Obama’s electoral victory was a motivation for celebrations all over the world. Recent conversations with friends in Caracas and Paris have left no doubt in my mind as to how the world experienced the latest presidential elections. Young people in Venezuela and France celebrated Obama’s victory as if it had been their own — and perhaps it was. One could argue that in today’s globalized world, the American electorate did a service to world citizens in electing Obama.
As it stands, the call for change goes beyond US borders. It is change on a global scale that we should aim for. Having a young, black, intelligent and progressive leader in the White House is a hopeful sign that the world is moving in a positive direction. “Change has come to America,” he said in his victory speech. What he meant was that the possibility for change has come to the world and to America, if not the obligation.
What is it about this man that makes him the source of hope and inspiration for young people around the world? There are many ways to answer this question. I would say, however, that Barack Obama embodies the revolutionary spirit inherent in young generations. What happened on November 4 was indeed a revolution of sorts. Not one rooted in social hatred and revenge, but instead a revolution deeply committed to democracy and existing institutions. Obama’s message of change is above all a message of unity. That’s what distances his revolution from the antiquated radicalism of armed revolutions.
The electoral euphoria that dominated the press around the world is far from being over in Venezuela. The stage is set for our regional elections. The Ministry of Education has decided to suspend classes starting on Wednesday so that on Sunday, November 23, the nation’s schools can serve as voting centers for this important electoral contest. What are officially at stake are no less than 22 governorships and 328 mayoral positions. More importantly, these upcoming elections will determine the political panorama of a nation struggling with its revolution.
Chavez has spent the bulk of this past month campaigning for his party’s candidates. He has traveled the country to make public appearances with the candidates for governors and mayors he openly supports. Along the way and in his singular style, Chavez has threatened to incarcerate candidates of the opposition and to mobilize troops and tanks if the Revolution loses its stronghold in several states. Needless to say, a tense political climate reigns in Venezuela.
Political analysts have compared Chavez’s attitude toward these elections with the way he acted last December. Almost a year ago, he presented a series of changes to the national constitution that were vetoed by the Venezuelan electorate. At the time, his strategy was to equate the constitutional changes with the Revolution. Voting against them meant betraying the whole of the revolutionary project. For these elections, he seems to have embraced a similar strategy. Broadly speaking, the merit of most of his candidates lies solely in their alliance with President Chavez.
A similar trend holds true for the candidates of the opposition. Their political platforms are almost entirely based on the fact that they are the anti-Chavez alternative. Some of the candidates that are up for election are the same corrupt politicians that ruled the country before 1998. They stand strong only in opposition to Chavez, if at all. Wide-spread political amnesia and dissatisfaction with the Revolution might be just what it takes to put them back in power.

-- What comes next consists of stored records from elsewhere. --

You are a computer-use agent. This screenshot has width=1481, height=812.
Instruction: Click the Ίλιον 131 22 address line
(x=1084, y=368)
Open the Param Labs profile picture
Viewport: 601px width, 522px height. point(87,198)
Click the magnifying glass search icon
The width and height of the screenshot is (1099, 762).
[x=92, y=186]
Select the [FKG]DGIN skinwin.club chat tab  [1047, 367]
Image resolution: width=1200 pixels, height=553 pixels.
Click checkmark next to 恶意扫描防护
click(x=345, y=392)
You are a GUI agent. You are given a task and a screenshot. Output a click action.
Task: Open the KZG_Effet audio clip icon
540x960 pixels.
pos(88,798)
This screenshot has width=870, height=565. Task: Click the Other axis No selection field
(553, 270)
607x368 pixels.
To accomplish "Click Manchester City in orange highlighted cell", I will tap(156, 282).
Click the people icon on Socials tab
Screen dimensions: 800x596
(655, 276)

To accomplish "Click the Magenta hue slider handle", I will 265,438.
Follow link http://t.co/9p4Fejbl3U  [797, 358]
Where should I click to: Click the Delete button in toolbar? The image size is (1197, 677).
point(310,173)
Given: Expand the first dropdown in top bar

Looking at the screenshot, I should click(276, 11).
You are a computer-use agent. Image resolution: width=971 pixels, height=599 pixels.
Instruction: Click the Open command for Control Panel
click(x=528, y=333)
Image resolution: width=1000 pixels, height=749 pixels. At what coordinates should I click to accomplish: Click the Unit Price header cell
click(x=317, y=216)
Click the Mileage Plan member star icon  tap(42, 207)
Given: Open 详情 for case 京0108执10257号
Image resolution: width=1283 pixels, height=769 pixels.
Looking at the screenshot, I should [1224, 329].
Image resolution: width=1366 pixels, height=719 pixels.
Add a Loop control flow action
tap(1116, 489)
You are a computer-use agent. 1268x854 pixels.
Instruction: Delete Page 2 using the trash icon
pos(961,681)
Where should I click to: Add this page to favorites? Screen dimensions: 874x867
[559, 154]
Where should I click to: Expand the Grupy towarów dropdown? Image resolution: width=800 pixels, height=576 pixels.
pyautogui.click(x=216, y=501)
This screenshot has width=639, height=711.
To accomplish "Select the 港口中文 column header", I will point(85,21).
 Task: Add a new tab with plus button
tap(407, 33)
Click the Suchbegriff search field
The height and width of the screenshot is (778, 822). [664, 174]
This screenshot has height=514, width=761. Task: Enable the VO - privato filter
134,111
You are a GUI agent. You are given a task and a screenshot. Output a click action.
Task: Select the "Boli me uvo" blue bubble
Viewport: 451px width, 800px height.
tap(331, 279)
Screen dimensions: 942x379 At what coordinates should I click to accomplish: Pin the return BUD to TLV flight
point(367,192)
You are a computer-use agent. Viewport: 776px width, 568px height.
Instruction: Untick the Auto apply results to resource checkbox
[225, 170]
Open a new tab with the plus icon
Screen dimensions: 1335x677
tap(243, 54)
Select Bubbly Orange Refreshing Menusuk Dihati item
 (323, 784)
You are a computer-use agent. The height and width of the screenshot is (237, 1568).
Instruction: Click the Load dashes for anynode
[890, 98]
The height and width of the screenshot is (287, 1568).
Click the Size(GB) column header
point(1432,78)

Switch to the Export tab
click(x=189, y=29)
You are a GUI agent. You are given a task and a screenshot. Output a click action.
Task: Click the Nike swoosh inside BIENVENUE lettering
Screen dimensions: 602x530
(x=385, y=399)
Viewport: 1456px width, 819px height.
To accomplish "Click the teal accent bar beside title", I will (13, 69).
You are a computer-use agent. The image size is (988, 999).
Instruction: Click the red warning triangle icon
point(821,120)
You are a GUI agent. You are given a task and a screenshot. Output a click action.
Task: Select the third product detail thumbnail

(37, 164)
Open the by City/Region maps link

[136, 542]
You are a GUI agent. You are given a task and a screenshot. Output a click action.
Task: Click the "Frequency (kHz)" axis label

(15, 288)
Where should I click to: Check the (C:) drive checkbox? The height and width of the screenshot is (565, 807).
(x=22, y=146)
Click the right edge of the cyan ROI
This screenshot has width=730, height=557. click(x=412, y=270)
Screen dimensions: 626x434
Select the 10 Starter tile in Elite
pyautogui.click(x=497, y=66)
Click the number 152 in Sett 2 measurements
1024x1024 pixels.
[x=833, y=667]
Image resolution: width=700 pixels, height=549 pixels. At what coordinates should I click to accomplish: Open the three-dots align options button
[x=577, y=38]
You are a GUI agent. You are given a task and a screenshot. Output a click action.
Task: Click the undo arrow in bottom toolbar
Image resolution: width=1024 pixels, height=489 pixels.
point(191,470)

Such is the tragic story of radical politics in Latin America.
Whatever happens this Sunday will, without a doubt, determine the immediate future of the Bolivarian Revolution. The Chavez administration must recover from a transnational corruption scandal concerning Cristina Fernandez’s presidential campaign in Argentina, and an almost $90 decrease in the price of Venezuelan oil in only six months.
The goal is not for the opposition to gain political ground, per se. That is, the opposition is by no means an ideal political alternative. What we need at this point is political diversity and dialogue. We need “to reach across the aisle,” as some would say, to mend the ideological gap that Chavez has both created and fed upon. The dream is to walk together as a nation and to have projects in common as a people. We are far from that dream in Venezuela. Only if the Revolution loses these elections in several states can we even hope to begin our walk towards this goal.